(TEXT PROVIDED):
···
We’ve seen further weakness in European markets today, with the DAX falling to five-week lows and the FTSE100 to four-week lows, as the fallout from yesterday’s hawkish pivot from the European Central Bank continues to ripple through the market. These concerns have been exacerbated by further hawkish interventions from ECB insiders doubling down on that narrative who suggest the prospect of at least another three times in a row.
The DAX has fallen to its lowest levels in 5 weeks, while the FTSE100 is tracking 4-week lows, as investors come to terms with the prospect of higher inflation and higher rates for longer.
On the day, rising recession concerns prompted declines across the board after November retail sales missed expectations, with non-store retailers underperforming due to Royal Mail strikes impacting on online sales, with Black Friday not offering much of a boost.
Food shopping was the only area that saw any sort of growth, although that hasn’t really helped Ocado which has slipped back sharply and is amongst the worst performers this week.
A sharp rise in UK gilt yields also appears to be weighing on house builders, with the likes of Persimmon, and Taylor Wimpey underperforming, with Rightmove shares also under pressure, over concern around higher mortgage rates.
On the plus side, banks are outperforming on the back of hopes of better margins, however that comes with the sting of potentially higher provisions for non-performing loans if the economy slips into recession, and underperforms into 2023.
Investors seem unimpressed by the announcement from BT Group that they are looking to merge its global and enterprise units into a single entity in an attempt to save £100m a year.
US markets have continued where they left off yesterday, taking their cues from weakness in European markets, as they look to close lower for the second week in a row.
Adobe shares have edged higher after maintaining its forecast for the new fiscal year. The shares took a dive at the end of Q3 when the company downgraded its Q4 revenue numbers. These came in as expected at $4.53bn yesterday, while profits beat expectations, coming in at $3.60c a share. On guidance Adobe said they expected revenues of $4.6bn to $4.64bn for Q1, while keeping its full estimates unchanged.
Reports are also emerging that Goldman Sachs could be set to cut 4,000 people as it looks to improve its financial performance against the backdrop of a much tougher economic outlook.
Novavax shares have plunged after announcing that it would be offering 6.5m shares at $10 each. The company has been struggling against its stronger peers for some time now. Earlier this week the shares fell after it announced it had cut its vaccine supply to the UK. Coming on the back of repeated delays to its vaccine and the company has struggled to stay relevant in what has been a tough year for the share price.
The pound is slightly weaker after a disappointing set of November retail sales numbers which saw a decline of -0.4%, missing expectations of a gain of 0.3%, although the October number was revised higher to 0.9%. The latest flash PMIs for December pointed to further weakness in the manufacturing sector, falling to 44.7, however services rebounded to 50, from 48.8, although given the strikes we’ve seen so far this month, this number is likely to fall back when the final numbers are released in January.
The shift in stance on the part of the ECB yesterday has seen a much firmer tone on the part of the euro over the past couple of days.
A surge in covid cases which is now impairing any rebound in the Chinese economy, along with rising concerns that central banks will trigger a sharper global slowdown is weighing on prices as we head into the weekend. Oil prices are still on course to finish the week higher, however softer US data yesterday and rising recession risk are pulling prices off their highs of the week.
The sharp fall below $1,800 an ounce has slightly undermined the bullish narrative that saw prices rise to their highest levels since June earlier this week. The sharp rise in European yields along with the resilience of the US dollar appears to be weighing on the yellow metal and could see it drift back to the lows last week, unless it can recover the $1,800 level quickly.
···
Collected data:
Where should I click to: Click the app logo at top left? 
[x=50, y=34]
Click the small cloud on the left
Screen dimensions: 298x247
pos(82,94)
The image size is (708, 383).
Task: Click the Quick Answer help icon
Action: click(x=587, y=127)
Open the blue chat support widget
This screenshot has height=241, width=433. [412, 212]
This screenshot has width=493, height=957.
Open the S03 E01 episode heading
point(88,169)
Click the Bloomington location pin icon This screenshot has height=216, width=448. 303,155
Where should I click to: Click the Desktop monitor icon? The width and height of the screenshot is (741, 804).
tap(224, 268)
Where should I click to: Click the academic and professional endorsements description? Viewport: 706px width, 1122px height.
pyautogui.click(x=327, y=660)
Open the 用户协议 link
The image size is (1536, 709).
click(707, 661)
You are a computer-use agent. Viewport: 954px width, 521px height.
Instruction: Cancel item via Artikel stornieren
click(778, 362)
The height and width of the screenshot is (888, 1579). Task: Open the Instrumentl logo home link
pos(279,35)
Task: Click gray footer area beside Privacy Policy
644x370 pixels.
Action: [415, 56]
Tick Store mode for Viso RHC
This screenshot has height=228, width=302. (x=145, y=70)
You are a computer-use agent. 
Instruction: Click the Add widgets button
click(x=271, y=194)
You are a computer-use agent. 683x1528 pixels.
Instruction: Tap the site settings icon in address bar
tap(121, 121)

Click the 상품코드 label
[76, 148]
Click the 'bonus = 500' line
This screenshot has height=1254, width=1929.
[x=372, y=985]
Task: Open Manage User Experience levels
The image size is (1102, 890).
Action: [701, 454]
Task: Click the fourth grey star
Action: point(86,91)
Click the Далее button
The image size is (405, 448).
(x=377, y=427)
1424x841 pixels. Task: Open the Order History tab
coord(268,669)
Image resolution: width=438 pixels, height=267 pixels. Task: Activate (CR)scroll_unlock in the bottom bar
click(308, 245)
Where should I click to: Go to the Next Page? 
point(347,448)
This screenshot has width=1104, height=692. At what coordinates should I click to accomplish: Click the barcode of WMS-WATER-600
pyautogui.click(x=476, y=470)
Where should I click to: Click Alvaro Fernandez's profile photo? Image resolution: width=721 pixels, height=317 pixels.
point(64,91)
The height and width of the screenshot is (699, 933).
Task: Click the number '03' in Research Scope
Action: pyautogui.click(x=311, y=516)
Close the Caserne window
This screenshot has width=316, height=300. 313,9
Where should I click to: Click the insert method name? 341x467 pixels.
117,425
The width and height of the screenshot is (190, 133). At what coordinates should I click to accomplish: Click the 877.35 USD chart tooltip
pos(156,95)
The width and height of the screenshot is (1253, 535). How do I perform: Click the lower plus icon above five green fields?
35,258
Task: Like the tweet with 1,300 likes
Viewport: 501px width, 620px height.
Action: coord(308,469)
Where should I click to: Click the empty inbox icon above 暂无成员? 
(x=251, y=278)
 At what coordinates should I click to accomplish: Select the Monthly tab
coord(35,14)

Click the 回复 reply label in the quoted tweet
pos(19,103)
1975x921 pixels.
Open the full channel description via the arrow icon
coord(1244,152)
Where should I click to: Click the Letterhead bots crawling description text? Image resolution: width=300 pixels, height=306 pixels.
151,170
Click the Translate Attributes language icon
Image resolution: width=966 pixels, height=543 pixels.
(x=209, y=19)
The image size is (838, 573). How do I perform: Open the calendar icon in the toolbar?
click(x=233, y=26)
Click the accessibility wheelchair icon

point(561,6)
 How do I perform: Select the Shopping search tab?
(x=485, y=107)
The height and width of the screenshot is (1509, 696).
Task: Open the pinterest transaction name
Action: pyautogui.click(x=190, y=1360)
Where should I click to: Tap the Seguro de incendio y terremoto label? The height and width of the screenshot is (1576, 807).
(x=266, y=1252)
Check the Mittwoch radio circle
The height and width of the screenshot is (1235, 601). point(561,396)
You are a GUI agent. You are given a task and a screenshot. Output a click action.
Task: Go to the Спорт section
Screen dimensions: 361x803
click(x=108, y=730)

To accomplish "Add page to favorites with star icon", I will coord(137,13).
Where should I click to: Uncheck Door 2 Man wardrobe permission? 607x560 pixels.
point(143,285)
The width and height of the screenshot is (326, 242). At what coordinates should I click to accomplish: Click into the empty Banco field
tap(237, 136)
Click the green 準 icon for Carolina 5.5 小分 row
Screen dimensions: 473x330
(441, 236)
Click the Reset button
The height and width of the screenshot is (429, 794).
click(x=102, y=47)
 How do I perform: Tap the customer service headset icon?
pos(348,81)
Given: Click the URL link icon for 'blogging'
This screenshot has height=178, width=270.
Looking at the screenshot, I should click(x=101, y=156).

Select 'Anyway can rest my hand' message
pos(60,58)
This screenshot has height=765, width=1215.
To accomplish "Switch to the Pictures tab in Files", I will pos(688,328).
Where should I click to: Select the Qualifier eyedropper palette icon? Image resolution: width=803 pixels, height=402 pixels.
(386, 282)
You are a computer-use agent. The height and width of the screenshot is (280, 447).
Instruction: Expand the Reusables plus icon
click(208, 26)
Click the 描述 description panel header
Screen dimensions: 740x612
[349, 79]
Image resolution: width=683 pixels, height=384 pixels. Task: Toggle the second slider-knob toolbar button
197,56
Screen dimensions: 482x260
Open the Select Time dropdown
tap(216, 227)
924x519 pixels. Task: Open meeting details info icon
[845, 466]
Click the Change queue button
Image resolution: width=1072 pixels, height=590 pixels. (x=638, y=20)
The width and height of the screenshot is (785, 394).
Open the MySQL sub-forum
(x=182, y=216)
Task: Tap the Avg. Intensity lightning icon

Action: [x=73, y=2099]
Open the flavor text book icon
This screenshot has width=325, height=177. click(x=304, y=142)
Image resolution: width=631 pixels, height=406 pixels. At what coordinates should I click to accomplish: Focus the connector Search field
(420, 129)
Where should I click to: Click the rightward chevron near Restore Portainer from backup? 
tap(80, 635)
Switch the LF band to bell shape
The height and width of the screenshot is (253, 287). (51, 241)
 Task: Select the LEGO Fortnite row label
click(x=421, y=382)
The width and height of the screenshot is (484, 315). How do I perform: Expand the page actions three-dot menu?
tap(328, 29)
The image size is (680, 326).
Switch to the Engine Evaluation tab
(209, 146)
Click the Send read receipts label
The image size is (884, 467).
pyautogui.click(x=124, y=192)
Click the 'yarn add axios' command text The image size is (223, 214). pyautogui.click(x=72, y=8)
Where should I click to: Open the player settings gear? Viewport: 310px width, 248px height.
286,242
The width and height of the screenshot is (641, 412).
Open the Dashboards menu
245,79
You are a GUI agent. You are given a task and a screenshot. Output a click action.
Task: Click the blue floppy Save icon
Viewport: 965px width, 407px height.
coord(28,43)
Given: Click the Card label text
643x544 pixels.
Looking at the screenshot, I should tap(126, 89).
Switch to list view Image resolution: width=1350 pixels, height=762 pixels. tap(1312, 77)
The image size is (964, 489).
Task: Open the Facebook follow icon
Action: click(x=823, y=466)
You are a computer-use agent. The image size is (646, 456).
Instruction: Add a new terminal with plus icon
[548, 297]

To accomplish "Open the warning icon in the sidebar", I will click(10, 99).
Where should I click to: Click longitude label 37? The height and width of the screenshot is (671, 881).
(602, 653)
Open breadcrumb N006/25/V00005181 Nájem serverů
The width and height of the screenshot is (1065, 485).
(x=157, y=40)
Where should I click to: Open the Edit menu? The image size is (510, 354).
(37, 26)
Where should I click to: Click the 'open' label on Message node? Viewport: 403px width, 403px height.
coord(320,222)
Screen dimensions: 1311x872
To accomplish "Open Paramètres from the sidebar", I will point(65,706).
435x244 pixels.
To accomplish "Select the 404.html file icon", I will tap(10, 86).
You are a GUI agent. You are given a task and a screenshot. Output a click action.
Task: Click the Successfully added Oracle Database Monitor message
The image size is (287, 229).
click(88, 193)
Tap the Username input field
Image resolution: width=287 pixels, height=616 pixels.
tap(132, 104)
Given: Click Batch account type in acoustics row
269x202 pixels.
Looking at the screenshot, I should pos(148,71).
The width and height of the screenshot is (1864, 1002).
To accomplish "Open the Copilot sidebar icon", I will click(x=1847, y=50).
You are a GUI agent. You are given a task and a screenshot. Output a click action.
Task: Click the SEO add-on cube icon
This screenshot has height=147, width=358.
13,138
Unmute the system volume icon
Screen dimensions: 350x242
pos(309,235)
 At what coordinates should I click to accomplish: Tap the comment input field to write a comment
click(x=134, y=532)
···
(WHAT YOU WILL DO):
1. From the market report above, extract everything from "On the day, rising" down to "performers this week.".
2. According to the market report, what share offering did Novavax announce?
3. Rewrite the paragraph of the market report that begins "The pound is slightly weaker" as a short bulleted list, keeping its main facts.

(ANSWERS TO THE EXERCISES):
1.
On the day, rising recession concerns prompted declines across the board after November retail sales missed expectations, with non-store retailers underperforming due to Royal Mail strikes impacting on online sales, with Black Friday not offering much of a boost.
Food shopping was the only area that saw any sort of growth, although that hasn’t really helped Ocado which has slipped back sharply and is amongst the worst performers this week.

2. Novavax announced that it would offer 6.5m shares at $10 each.

3.
- The pound is slightly weaker after disappointing November retail sales.
- Retail sales fell 0.4%, missing expectations of a 0.3% gain.
- The October figure was revised higher to 0.9%.
- December flash PMIs showed manufacturing falling to 44.7.
- Services rebounded to 50 from 48.8, but the figure is likely to fall back when final numbers are released in January, given this month's strikes.